Thursday, January 21, 2016

A Bias For Butter


     It was 1968. I was living underground, and after a few close calls with the law, I escaped to my hide-out. It was a cabin in the woods of Northern California, that somebody friendly to the movement had let us use. Aside from furniture, there was nothing in it except an old 1925 World Book Encyclopedia. For entertainment, while we were laying low, my wife, Sue, and I would sit in the glow of the fireplace each evening, reading that old encyclopedia to each other.
 
     We got all the way to “Butter” before I noticed something wrong. The entry for butter was an unfair rant against the newly created margarine industry. We were butter lovers, but the article was an attack masquerading as truth. From my perspective in 1968, that anti-margarine 1925 bias just reached out and slapped me in the face. After that, we went on to find other offending entries.
 
     I was forced to realize the encyclopedia—the ultimate trusted authority—was not the truth I always believed it to be. It was biased. And along with that thought came another; if the 1925 World Book was so biased, but folks back then couldn’t tell, then a new 1968 encyclopedia was probably just as biased, only I might not see it. I was too close, lacking the 50 years perspective I had on that dusty one.
 
     Like a lot of my generation, I had, step-by-step, lost respect for just about every American institution and authority figure. But until that moment, I’d always trusted the encyclopedia. It hurt to have my bubble broken by that butter bias. They say you have to hit bottom before you can claw your way back out of the hole, on the side of revolution. My disappointment in the encyclopedia was just about bottom.
 
     So now fast-forward to today, and we have Wikipedia. Not only can anybody with an internet connection search for anything they want, for free, but what makes it really cool is it’s an encyclopedia with a built-in mechanism to weed out the bias. Now I’m like most folks, I usually just skim the articles for a quick reference, but if you want to go deeper, you can see the arguments, follow the literature, and get down in it.
 
     I’ll never think of any sort of reference material as The Truth again. But I think Wikipedia is on a whole different level from things back in the day. It turns the old-fashioned encyclopedia into a sort of self-correcting and democratic Theory of Everything.
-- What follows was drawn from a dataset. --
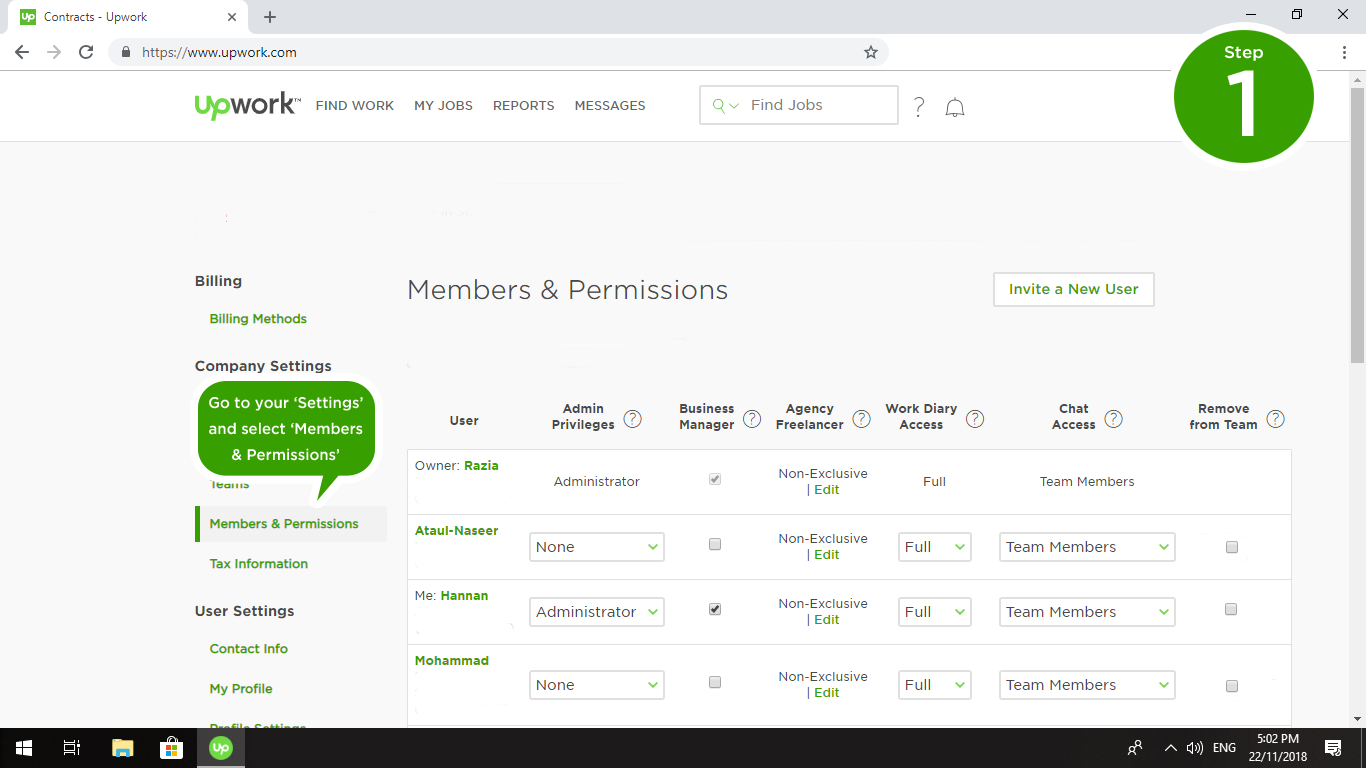Bookmark page with the star icon
Viewport: 1366px width, 768px height.
pyautogui.click(x=870, y=52)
So starting a few years back, when those little pop-ups ask for it, I give them money, while I remember hunkering in that hideout, so long ago, reading the World Book.
 
     This year, in addition to my donation, I bought a small bag of Wikipedia buttons to distribute as gifts to family and friends. With each button, I’ve told my story, and why I believe Wikipedia is such an improvement. I know it’s likely that only a knowledge geek will recognize the Wikipedia logo, I didn’t. But wear the button and perhaps it will rank you among the few. And if you’re yearning for something positive, some proof of human progress, something worth wearing a button about, here it is; Wikipedia.